Nothing but the listing below, retyped exactly, should appear in the answer.

**Information supplied**
=-=-=-=-=

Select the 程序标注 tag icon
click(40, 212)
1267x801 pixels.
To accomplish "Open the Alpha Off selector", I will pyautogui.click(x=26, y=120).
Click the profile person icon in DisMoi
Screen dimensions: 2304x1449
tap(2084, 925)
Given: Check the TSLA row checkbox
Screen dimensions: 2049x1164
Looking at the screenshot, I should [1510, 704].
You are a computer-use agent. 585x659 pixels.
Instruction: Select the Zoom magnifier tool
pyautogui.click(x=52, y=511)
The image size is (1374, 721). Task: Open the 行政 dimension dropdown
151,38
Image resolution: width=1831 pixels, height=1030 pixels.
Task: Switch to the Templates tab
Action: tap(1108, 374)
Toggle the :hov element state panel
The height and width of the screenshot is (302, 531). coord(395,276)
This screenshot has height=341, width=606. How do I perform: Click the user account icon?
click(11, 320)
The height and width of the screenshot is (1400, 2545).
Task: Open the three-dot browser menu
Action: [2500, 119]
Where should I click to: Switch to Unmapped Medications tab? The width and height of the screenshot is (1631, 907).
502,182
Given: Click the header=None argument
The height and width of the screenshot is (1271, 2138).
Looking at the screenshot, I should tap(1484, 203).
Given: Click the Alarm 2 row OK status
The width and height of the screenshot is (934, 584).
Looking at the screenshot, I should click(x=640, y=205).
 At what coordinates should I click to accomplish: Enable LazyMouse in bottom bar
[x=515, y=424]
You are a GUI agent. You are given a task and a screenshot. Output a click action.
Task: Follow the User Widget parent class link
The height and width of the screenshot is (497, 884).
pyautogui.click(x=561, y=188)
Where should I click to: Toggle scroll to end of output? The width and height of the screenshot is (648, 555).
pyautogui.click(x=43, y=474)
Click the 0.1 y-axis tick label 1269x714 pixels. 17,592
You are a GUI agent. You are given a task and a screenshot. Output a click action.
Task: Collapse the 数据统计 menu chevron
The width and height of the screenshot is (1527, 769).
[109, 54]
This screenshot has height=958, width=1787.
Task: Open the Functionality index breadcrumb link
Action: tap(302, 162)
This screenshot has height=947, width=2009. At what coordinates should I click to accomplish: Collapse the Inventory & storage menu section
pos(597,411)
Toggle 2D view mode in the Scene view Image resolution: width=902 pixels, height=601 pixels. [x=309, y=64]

=-=-=-=-=

**Task solution**
Select the 程序标注 tag icon
click(40, 212)
1267x801 pixels.
To accomplish "Open the Alpha Off selector", I will pyautogui.click(x=26, y=120).
Click the profile person icon in DisMoi
Screen dimensions: 2304x1449
tap(2084, 925)
Given: Check the TSLA row checkbox
Screen dimensions: 2049x1164
Looking at the screenshot, I should [1510, 704].
You are a computer-use agent. 585x659 pixels.
Instruction: Select the Zoom magnifier tool
pyautogui.click(x=52, y=511)
The image size is (1374, 721). Task: Open the 行政 dimension dropdown
151,38
Image resolution: width=1831 pixels, height=1030 pixels.
Task: Switch to the Templates tab
Action: tap(1108, 374)
Toggle the :hov element state panel
The height and width of the screenshot is (302, 531). coord(395,276)
This screenshot has height=341, width=606. How do I perform: Click the user account icon?
click(11, 320)
The height and width of the screenshot is (1400, 2545).
Task: Open the three-dot browser menu
Action: [2500, 119]
Where should I click to: Switch to Unmapped Medications tab? The width and height of the screenshot is (1631, 907).
502,182
Given: Click the header=None argument
The height and width of the screenshot is (1271, 2138).
Looking at the screenshot, I should tap(1484, 203).
Given: Click the Alarm 2 row OK status
The width and height of the screenshot is (934, 584).
Looking at the screenshot, I should click(x=640, y=205).
 At what coordinates should I click to accomplish: Enable LazyMouse in bottom bar
[x=515, y=424]
You are a GUI agent. You are given a task and a screenshot. Output a click action.
Task: Follow the User Widget parent class link
The height and width of the screenshot is (497, 884).
pyautogui.click(x=561, y=188)
Where should I click to: Toggle scroll to end of output? The width and height of the screenshot is (648, 555).
pyautogui.click(x=43, y=474)
Click the 0.1 y-axis tick label 1269x714 pixels. 17,592
You are a GUI agent. You are given a task and a screenshot. Output a click action.
Task: Collapse the 数据统计 menu chevron
The width and height of the screenshot is (1527, 769).
[109, 54]
This screenshot has height=958, width=1787.
Task: Open the Functionality index breadcrumb link
Action: tap(302, 162)
This screenshot has height=947, width=2009. At what coordinates should I click to accomplish: Collapse the Inventory & storage menu section
pos(597,411)
Toggle 2D view mode in the Scene view Image resolution: width=902 pixels, height=601 pixels. [x=309, y=64]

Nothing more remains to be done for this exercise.